YONGSOO KIM: Thank you. Any questions or comment to William?
HANCHUAN PENG: I have a question. So the question is that— so this is actually used for mouse, right? So how is going to be kind of— what do you envision an approach potentially kind of applicable for the human brain too?
WILLIAM YANG: Yeah, I think it's a really good question. So the program is actually— because it's designed to be computationally, simple and efficient. So it's truly scalable with the computational resource. So if you imagine taking human data set with some of the sparse data as we discussed earlier. For example, Kwanghun mentioned if you use cell body or morphological level, the data is quite sparse. So we think actually this could be potentially used, applied to look at the more sparse but large volume data set from human as well.
HONGWEI DONG: Can I just add one point follow William's comments. Apply to human the— what's really matter here is just how to label. As long as we can label the human cell's morphologies, and then this program can be used, can be applied pretty much.
HANCHUAN PENG: Thanks.
YONGSOO KIM: I think something like this can be really helpful to reduce size because what William demonstrate is six terabytes to a few gigabytes after feature detection registration. I think there might be a way to handle some of the large-scale human data. I'll offer up the floor for any of the questions, to any other additional comments in the remaining time.

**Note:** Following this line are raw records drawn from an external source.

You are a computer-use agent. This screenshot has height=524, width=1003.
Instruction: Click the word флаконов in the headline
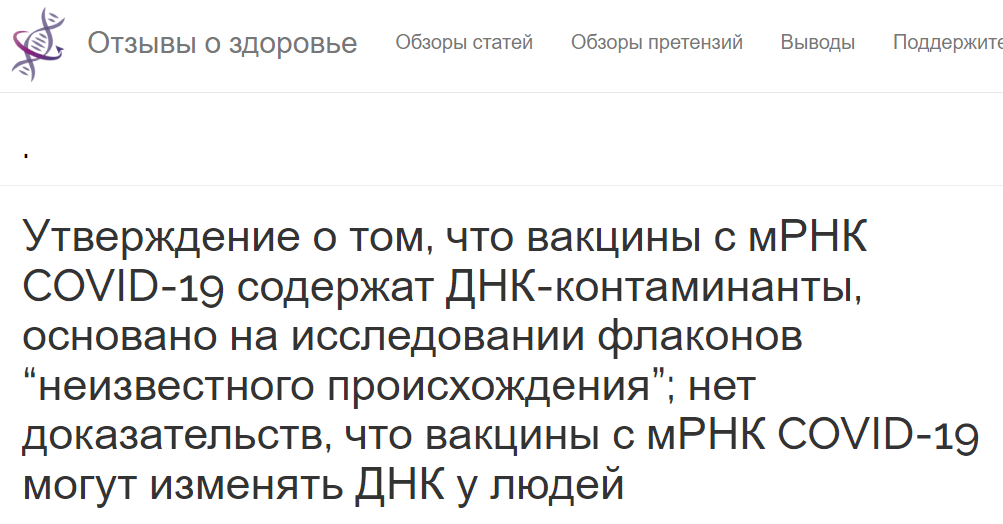pyautogui.click(x=700, y=337)
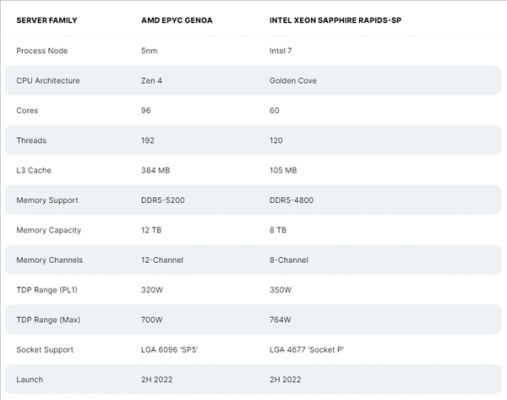Select the Memory Capacity row label

[49, 230]
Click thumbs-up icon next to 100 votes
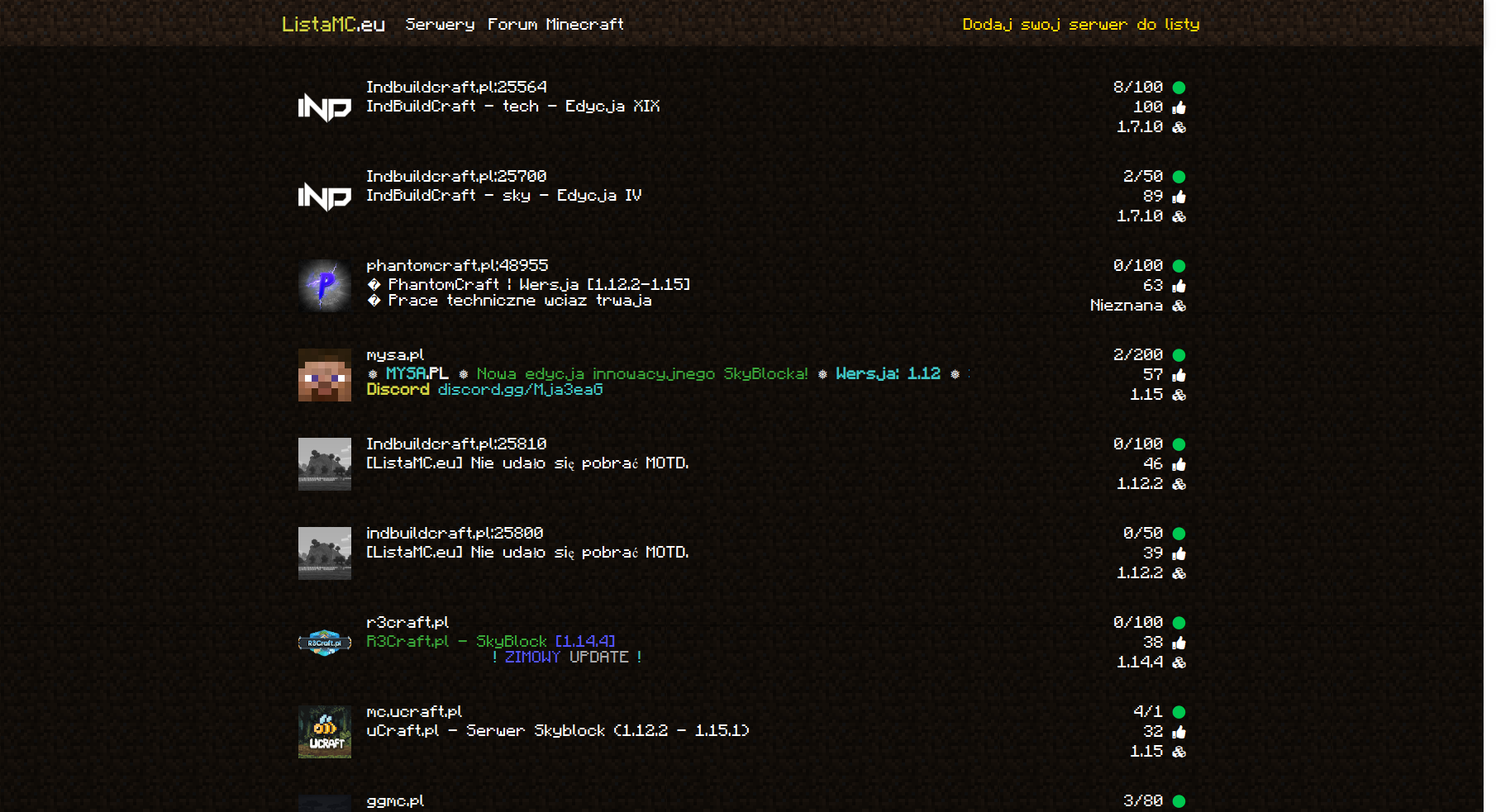Screen dimensions: 1496x812 tap(1179, 107)
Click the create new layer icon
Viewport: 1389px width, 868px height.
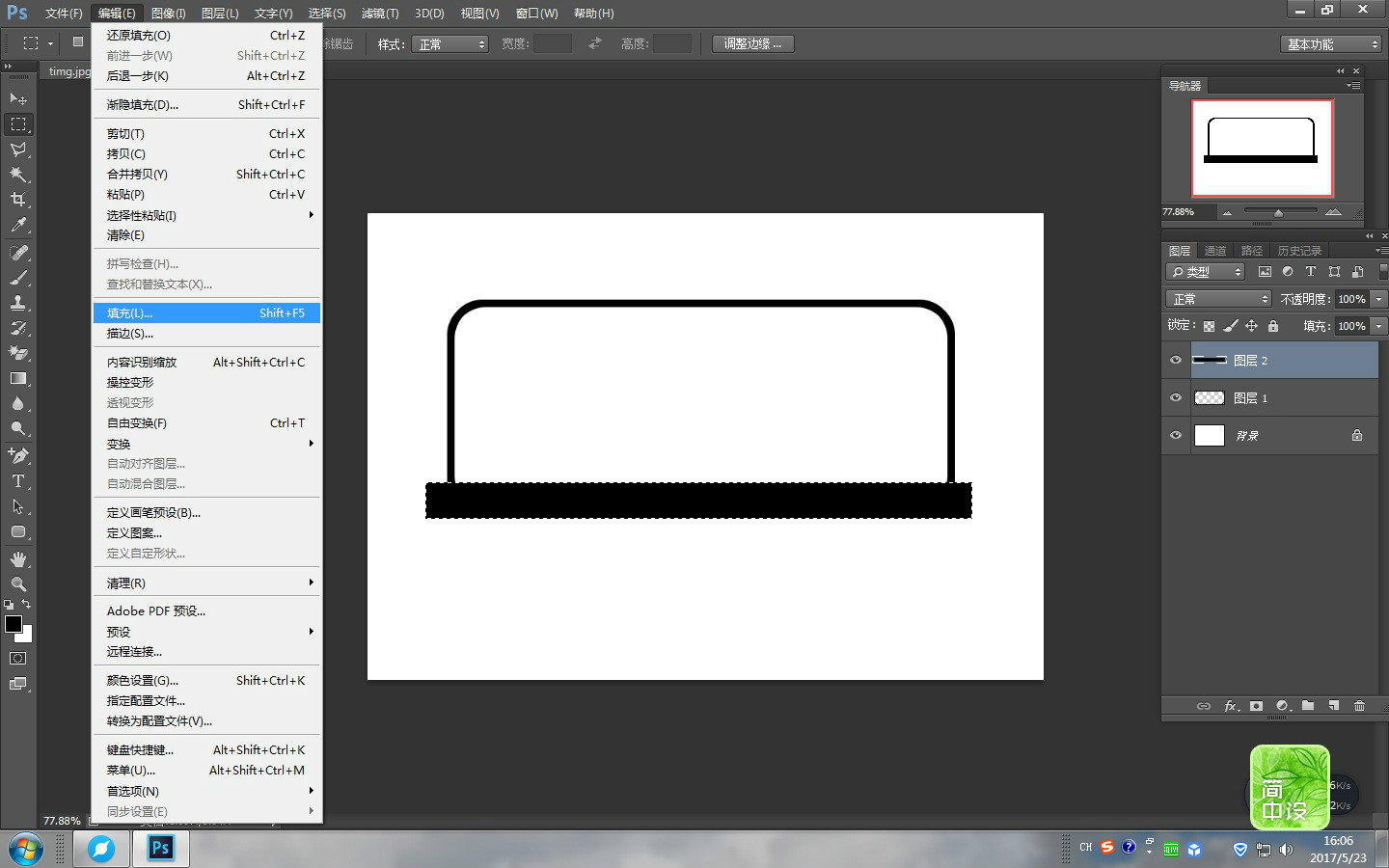click(x=1333, y=706)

HANCHUAN PENG: I actually do have a question for one of the previous presenter. So I wasn't really sure about when we actually really talk about the human brain imaging, what are the actual object actually people have been thinking about, have been kind of implicitly kind of imply out there, right? So, say, "Oh yeah, I have a half-human brain use the light sheet to do this a couple weeks or whatever," but what exactly you want to image out there, right? So if you don't really actually have anything get the labeled. It's kind of a pointless actually to even spend the time. But the problem is just as Hongwei just pointed out, actually one of the major issues is that you actually want to sparsely label something out there, and the labeling becomes a major kind of a challenger. In my view, actually major issue out there is not the imaging, but actually how to actually label the meaningful object you want to study, so. And for human tissue, that actually is— it's not very well defined because you cannot use a lot of this genetic technology out there. So I would love to hear a little bit more discussion along that particular line. What people want to label out there, and how to actually really get the things you want, right? And yeah.
YONGSOO KIM: Anybody from the labeling? I think there was breakout sessions to discuss this labeling part. Anybody from that breakout session may comment.
KWANGHUN CHUNG: Maybe I can start. So the advantage of proteomic imaging is that if you have any antibody for any target protein, you can basically label any cell types, any morphological features, any sub-cellular organelles, including synapses, axonal projections and dendritic arbors, cell bodies. So at low resolution we can basically label the cell bodies using cell type-specific antibodies. At high resolution, we can visualize individual axons, dendritic arbors. We can do reconstruction of labeled neurons, their morphology. And at really high resolution, super-resolution, we can even image individual synapsis. So without using genetic labeling, we can get a lot of information in many different scales.